Deal Terms and Market Timing
The offering targets institutional investors with a multi-tranche structure, including initial maturities from three to 40 years and a possible 100-year bond, an unusually long duration for a technology issuer. Syndicate discussions indicated pricing near 135 basis points on the longer maturities. Market reports circulated between 8:49 a.m. and 11:57 a.m. ET on February 9 as underwriters marketed the bonds.
No regulatory filings or corporate disclosures have been reported in connection with the offering. The deal follows a recent $25 billion debt sale by Oracle that attracted about $200 billion in demand, signaling strong investor appetite for large, long-dated technology financings.
Capital Spending and Market Context
Proceeds from the bond sale will support Alphabet’s AI-driven infrastructure as part of its 2026 capital expenditures, which are expected to nearly double to $175–185 billion from $91 billion in 2025. Industry estimates place combined hyperscaler capital spending at over $600 billion in 2026, with roughly 75%—about $450 billion—allocated to AI infrastructure such as GPUs, servers, and data centers.

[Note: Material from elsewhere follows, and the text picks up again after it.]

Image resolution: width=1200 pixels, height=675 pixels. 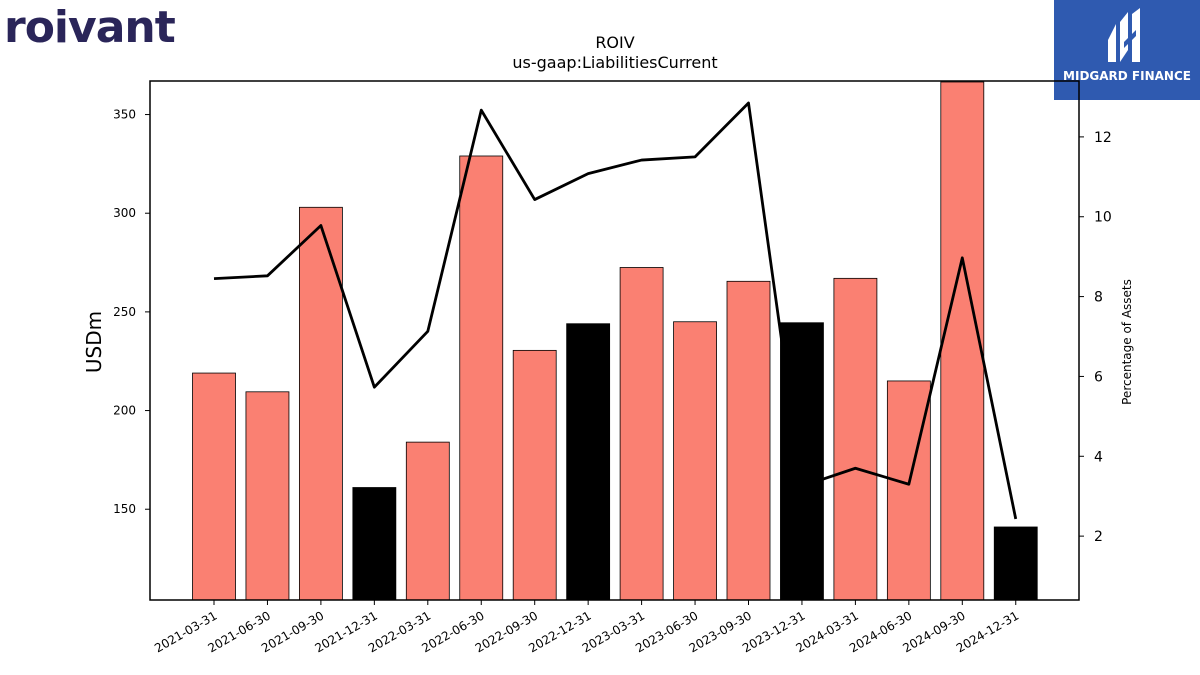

Other major hyperscalers’ 2026 capital plans include Amazon at $200 billion, Microsoft around $150 billion, Meta between $115 billion and $135 billion, and Oracle about $50 billion. Alphabet’s AA credit rating supports its access to the bond market for sizable, long-term debt issuances.
This offering illustrates how leading technology firms are increasingly relying on the bond market, including very long maturities, to fund the surge in capital spending driven by artificial intelligence workloads.